Macramé used to be a pretty trendy craft. In the ‘70s, a lot of people were making their own decorative items, like macramé owls and hanging potted plants. Macramé is really just the art of knot tying. But it goes back much farther than the 1970s, and now it seems to be experiencing a kind of Renaissance as a form of fiber art. Karen-Lisa Forbes is a contemporary macramé artist. She lives in Bemidji and makes macramé jewelry using the Cavandoli style. With no formal training in the arts she feels she is the vessel rather than the originator of her art; the art moves through her and uses her to manifest itself. After being introduced to this form of macramé in 2009 when she met local macramé artist Dawn Standera she’s since take two workshops (24 hours total) in Cavendoli knotting. Working in .5mm C-lon nylon or 1mm Settanyl waxed polyester and watching pieces emerge one half-hitch knot at a time is both mesmerizing and meditative. She only roughly sketches each piece, using drawings merely as jumping off points. What she enjoys most is allowing the cord to dictate the piece. Her job is to follow where it wants to go and learn what it will and will not do.
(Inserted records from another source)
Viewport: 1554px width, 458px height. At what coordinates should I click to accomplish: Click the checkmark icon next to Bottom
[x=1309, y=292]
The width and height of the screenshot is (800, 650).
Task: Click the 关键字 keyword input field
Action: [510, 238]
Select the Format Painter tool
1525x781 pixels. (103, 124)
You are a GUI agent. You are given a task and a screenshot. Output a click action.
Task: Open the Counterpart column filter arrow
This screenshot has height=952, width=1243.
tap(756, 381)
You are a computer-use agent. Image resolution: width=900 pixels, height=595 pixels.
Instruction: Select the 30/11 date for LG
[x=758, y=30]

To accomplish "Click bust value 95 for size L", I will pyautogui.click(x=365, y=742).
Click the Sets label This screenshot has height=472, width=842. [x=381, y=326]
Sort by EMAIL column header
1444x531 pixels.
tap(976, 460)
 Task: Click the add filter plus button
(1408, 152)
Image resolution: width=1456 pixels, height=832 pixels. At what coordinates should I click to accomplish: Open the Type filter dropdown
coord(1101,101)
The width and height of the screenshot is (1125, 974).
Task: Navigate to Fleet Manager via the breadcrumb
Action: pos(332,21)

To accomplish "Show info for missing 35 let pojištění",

Best described as “organic in nature”, her style falls under the category of Impressionist/Abstractionism; although she prefers the less fancy title of “knotted nature looking stuff.” Karen-Lisa’s knotting is often mistaken for beadwork, because the knots are so small and so close together. Inspiration for her designs comes from a deep love of the natural world in Northern Minnesota. Fascinated with the geometry and symmetry, chaos and order found in nature, Karen-Lisa’s eye seeks out and draws me to small details and the discovery of the extraordinary in the ordinary. She admires the works of Frank Lloyd Wright, Piet Mondrian, Georgia O’Keefe, Franz Marc and Lawren Harris from Canadian Group of Seven.